Xilonix demonstrates significant clinical response in colorectal cancer study

A novel anti-interleukin 1-alpha antibody has shown a significant impact on symptoms, and a high level of safety and tolerability in patients with advanced colorectal cancer, according to Phase III data presented at the European Society for Medical Oncology (ESMO) World Congress.

The drug, XBiotech’s Xilonix, is the first monoclonal antibody immunotherapy to specifically target and neutralise interleukin-1 alpha (IL-1α), one of the most potent inflammatory substances manufactured by the body or tumour cells.

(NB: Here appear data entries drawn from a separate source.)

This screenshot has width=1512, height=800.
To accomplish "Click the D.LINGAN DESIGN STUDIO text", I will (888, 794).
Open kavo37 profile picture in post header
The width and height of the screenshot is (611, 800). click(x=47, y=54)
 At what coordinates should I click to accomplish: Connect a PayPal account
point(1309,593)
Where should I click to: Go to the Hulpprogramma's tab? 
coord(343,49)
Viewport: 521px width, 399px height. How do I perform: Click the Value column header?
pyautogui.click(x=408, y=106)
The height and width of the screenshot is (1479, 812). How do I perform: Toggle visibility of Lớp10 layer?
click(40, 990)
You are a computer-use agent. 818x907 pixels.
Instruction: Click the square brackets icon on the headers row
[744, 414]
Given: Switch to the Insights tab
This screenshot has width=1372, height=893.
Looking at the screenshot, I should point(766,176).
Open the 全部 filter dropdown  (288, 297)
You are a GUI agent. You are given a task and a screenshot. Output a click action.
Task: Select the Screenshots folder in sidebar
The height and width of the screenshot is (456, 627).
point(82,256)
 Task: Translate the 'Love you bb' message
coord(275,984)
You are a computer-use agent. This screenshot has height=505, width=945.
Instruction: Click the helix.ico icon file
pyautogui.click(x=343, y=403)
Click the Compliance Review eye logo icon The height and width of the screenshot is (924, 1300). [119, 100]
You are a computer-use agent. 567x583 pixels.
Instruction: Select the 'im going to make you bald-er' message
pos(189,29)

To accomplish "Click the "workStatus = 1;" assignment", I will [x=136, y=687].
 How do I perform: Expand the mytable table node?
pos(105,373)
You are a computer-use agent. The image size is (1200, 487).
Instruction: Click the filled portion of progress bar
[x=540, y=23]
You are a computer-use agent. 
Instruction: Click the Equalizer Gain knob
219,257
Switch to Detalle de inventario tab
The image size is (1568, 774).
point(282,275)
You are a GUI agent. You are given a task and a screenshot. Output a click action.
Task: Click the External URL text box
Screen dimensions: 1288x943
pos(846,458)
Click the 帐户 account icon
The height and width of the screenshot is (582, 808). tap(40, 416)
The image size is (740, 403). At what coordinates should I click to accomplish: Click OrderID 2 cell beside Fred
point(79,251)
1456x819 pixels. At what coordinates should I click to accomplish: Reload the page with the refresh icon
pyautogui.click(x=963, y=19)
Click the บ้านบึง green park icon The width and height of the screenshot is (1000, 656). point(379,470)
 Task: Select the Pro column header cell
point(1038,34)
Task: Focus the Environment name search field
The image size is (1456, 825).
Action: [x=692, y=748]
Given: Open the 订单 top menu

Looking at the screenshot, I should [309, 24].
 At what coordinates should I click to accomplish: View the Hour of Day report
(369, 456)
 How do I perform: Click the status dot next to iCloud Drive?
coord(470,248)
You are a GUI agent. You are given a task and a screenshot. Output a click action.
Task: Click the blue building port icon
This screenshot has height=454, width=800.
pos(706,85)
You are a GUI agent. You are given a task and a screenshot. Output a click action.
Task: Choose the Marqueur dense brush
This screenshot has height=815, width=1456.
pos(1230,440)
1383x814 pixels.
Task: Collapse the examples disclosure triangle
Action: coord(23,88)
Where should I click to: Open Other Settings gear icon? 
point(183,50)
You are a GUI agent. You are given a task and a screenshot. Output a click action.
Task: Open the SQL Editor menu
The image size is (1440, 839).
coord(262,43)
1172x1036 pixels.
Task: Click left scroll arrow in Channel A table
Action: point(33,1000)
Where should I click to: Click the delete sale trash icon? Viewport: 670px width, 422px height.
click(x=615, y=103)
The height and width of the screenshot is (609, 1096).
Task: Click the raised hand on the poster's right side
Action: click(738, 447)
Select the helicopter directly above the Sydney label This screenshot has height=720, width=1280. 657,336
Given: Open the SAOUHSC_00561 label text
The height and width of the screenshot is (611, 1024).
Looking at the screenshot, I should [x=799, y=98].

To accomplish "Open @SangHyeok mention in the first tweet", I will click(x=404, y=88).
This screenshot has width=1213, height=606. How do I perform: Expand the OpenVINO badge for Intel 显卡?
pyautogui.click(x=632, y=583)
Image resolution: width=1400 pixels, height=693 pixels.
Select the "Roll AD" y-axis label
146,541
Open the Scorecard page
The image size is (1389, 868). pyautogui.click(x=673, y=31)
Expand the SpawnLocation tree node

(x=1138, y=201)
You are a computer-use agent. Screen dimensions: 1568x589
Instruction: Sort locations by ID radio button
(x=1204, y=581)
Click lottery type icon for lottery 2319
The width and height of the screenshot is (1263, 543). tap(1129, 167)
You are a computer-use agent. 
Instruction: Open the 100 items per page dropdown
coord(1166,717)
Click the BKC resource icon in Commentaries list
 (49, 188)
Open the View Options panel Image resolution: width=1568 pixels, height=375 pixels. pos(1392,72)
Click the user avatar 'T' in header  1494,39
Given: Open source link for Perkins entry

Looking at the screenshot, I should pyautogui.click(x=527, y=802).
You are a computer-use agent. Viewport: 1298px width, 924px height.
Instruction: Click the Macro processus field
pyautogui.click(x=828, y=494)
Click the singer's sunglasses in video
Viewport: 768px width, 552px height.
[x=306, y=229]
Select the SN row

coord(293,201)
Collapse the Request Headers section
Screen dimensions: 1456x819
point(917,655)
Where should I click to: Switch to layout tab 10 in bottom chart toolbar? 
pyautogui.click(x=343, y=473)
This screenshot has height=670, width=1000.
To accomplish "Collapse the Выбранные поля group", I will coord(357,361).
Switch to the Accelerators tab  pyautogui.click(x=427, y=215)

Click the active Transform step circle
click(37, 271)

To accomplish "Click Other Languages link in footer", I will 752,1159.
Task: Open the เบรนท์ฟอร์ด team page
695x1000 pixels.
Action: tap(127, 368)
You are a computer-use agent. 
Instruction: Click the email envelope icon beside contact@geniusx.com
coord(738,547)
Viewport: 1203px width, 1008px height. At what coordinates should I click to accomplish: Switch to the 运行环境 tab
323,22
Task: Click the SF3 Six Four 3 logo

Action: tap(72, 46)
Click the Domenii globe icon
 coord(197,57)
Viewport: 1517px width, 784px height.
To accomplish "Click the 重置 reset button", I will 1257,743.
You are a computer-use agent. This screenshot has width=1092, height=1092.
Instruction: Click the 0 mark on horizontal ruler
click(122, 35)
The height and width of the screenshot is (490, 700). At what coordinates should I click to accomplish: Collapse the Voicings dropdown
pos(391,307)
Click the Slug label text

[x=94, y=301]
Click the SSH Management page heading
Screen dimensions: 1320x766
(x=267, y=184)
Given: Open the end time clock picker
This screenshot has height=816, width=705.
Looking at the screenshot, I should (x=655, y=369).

In the study, Xilonix-treated patients with advanced disease and multiple symptoms known to inversely correlate with overall survival experienced a 76% relative increase in clinical response rate (CRR) after 8 weeks of therapy compared to placebo (33% vs. 19%, respectively). In addition, clinical response correlated with improved overall survival. Among responders (in both treatment and placebo arms), clinical response was associated with a 2.7-times increase in overall survival (11.5 versus 4.2 months in responders vs. non-responders, respectively). Overall survival was not compared between treatment arms. Treatment with Xilonix was well tolerated, with an adverse event profile comparable to placebo. 

Meeting the real and urgent need for more therapies for advanced colorectal cancer

Commenting on the results, Dr Tamas Hickish, Chair of the Xilonix European Phase III Study, said: “In this first-of-its-kind study, not only did treatment with Xilonix demonstrate clinical benefit but it was also very well-tolerated, suggesting Xilonix has the potential to meet the real and urgent need for more effective, less toxic therapies for patients with advanced colorectal cancer. In addition, this study provides evidence that novel endpoints based on symptom recovery can serve as a predictor of overall survival benefit and thus may be used to evaluate an anti-tumour agent in this disease.” 

In addition to increased overall survival, responders gained more lean body mass compared to non-responders, had reduced fatigue and pain and improved appetite. Control of thrombocytosis and systemic inflammation (IL-6), which are known prognosticators of overall survival, were also significantly improved in responders vs. non-responders. 

The most common adverse events (AEs) reported with Xilonix treatment were abdominal pain, peripheral oedema, fatigue, anaemia, constipation, decrease in weight, asthenia, decreased appetite and nausea. The majority of these events were characterised as mild to moderate and appeared to be related to the underlying disease. The prevalence of AEs was similar in both treatment and placebo groups. While the study was not powered to demonstrate a difference in serious adverse events (SAEs) between treatment and placebo groups, there was a 26% relative risk reduction of SAEs in the treatment arm vs. placebo.